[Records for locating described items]
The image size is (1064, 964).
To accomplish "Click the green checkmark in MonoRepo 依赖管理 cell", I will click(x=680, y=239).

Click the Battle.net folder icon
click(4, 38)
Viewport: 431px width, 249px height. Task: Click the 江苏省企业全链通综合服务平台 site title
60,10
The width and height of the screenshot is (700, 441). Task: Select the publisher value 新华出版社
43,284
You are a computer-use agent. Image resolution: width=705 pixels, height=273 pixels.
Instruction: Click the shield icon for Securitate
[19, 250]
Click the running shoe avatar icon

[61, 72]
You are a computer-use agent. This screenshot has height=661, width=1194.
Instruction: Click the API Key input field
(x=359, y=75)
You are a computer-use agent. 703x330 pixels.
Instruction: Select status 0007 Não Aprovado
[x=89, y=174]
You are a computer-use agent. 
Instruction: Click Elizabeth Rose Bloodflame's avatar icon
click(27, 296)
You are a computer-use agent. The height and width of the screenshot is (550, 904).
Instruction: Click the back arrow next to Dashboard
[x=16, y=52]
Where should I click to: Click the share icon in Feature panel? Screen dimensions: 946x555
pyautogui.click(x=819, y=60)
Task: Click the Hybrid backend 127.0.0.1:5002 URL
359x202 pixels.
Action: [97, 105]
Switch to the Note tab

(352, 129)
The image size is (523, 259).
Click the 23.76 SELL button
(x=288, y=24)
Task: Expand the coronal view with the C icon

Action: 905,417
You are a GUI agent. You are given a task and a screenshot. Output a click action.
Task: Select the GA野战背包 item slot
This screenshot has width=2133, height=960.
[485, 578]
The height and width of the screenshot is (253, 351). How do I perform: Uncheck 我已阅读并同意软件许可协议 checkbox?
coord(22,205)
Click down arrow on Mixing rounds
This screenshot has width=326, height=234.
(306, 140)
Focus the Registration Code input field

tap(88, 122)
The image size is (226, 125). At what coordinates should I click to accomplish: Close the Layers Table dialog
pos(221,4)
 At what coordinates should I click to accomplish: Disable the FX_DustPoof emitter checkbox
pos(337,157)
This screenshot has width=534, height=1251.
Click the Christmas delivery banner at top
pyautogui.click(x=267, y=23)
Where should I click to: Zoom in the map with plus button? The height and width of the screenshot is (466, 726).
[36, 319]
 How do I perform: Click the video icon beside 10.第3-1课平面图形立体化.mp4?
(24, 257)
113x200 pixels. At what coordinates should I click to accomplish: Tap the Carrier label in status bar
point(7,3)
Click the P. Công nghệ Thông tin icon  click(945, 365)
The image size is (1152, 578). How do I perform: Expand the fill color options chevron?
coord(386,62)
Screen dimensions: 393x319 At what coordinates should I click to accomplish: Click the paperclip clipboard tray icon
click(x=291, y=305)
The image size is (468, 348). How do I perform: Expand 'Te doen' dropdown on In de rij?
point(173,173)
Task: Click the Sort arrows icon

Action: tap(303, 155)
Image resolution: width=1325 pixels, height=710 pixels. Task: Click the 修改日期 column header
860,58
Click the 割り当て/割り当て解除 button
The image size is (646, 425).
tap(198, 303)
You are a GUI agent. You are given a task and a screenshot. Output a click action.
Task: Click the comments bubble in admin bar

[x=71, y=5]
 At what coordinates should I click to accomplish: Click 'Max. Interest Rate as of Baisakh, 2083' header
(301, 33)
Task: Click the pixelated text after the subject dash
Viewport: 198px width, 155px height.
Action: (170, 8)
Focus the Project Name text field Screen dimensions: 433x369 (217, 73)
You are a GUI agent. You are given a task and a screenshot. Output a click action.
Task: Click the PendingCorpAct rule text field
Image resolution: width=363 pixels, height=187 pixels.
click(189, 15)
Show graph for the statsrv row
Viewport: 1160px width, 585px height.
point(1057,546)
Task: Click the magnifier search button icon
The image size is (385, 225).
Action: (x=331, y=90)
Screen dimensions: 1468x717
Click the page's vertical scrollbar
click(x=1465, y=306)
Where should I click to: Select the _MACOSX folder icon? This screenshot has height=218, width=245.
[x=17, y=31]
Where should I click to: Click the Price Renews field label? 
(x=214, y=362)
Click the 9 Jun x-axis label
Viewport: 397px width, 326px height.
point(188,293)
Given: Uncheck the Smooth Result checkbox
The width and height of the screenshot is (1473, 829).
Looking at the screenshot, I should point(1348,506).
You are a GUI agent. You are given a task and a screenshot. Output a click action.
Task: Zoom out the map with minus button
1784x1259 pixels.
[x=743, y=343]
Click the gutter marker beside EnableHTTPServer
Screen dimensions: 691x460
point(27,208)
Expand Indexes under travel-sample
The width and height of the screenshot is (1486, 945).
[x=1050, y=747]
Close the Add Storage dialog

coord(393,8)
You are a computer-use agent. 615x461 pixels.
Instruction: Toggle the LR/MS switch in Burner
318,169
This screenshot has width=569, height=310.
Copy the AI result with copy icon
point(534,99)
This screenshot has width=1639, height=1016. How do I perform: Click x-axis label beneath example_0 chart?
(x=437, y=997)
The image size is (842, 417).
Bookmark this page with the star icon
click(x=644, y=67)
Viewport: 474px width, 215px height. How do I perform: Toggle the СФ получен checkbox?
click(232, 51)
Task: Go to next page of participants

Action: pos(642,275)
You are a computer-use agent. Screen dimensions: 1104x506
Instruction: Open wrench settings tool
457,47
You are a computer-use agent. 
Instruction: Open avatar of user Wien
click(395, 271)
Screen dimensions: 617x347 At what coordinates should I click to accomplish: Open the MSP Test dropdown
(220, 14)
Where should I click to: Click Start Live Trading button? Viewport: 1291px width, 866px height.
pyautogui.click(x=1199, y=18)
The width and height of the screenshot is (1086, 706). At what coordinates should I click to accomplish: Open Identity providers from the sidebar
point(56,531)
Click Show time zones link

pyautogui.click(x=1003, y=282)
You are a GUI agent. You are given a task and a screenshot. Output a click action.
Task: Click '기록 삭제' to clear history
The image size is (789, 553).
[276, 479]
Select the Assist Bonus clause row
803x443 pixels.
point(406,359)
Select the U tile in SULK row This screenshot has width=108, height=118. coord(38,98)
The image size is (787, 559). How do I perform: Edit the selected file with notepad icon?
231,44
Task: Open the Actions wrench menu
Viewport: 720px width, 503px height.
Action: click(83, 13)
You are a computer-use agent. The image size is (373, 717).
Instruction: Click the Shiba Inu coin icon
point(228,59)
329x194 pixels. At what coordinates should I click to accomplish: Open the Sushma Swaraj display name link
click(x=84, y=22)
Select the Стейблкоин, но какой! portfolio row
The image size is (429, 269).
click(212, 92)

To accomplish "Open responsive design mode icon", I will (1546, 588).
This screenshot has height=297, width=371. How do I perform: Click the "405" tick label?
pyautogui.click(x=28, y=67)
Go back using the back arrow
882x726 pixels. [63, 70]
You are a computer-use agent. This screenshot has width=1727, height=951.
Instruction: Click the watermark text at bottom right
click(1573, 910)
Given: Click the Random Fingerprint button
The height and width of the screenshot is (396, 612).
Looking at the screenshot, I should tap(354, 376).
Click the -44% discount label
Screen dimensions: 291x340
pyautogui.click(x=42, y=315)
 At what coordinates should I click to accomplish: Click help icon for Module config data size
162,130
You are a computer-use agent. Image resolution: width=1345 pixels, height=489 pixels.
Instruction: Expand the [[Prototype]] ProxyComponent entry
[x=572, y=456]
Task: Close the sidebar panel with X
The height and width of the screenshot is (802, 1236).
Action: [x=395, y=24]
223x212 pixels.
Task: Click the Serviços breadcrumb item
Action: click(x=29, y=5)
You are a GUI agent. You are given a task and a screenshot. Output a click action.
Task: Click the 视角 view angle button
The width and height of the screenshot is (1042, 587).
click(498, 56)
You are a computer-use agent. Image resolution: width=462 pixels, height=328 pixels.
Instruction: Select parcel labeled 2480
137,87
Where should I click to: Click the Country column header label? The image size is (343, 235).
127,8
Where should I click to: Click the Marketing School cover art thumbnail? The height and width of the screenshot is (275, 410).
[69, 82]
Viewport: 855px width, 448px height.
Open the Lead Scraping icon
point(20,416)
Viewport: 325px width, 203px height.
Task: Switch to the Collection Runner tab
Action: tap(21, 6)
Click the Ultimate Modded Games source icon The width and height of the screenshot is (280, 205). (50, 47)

[Request]
Starting at the line containing "Go back using the back arrow" and ending at the last line of the records, write those lines out again with "Command" substituted for "Instruction" and nothing else changed.

[Solution below]
Go back using the back arrow
882x726 pixels. [63, 70]
You are a computer-use agent. This screenshot has width=1727, height=951.
Command: Click the watermark text at bottom right
click(1573, 910)
Given: Click the Random Fingerprint button
The height and width of the screenshot is (396, 612).
Looking at the screenshot, I should tap(354, 376).
Click the -44% discount label
Screen dimensions: 291x340
pyautogui.click(x=42, y=315)
 At what coordinates should I click to accomplish: Click help icon for Module config data size
162,130
You are a computer-use agent. Image resolution: width=1345 pixels, height=489 pixels.
Command: Expand the [[Prototype]] ProxyComponent entry
[x=572, y=456]
Task: Close the sidebar panel with X
The height and width of the screenshot is (802, 1236).
Action: [x=395, y=24]
223x212 pixels.
Task: Click the Serviços breadcrumb item
Action: click(x=29, y=5)
You are a GUI agent. You are given a task and a screenshot. Output a click action.
Task: Click the 视角 view angle button
The width and height of the screenshot is (1042, 587).
click(498, 56)
You are a computer-use agent. Image resolution: width=462 pixels, height=328 pixels.
Command: Select parcel labeled 2480
137,87
Where should I click to: Click the Country column header label? The image size is (343, 235).
127,8
Where should I click to: Click the Marketing School cover art thumbnail? The height and width of the screenshot is (275, 410).
[69, 82]
Viewport: 855px width, 448px height.
Open the Lead Scraping icon
point(20,416)
Viewport: 325px width, 203px height.
Task: Switch to the Collection Runner tab
Action: tap(21, 6)
Click the Ultimate Modded Games source icon The width and height of the screenshot is (280, 205). (50, 47)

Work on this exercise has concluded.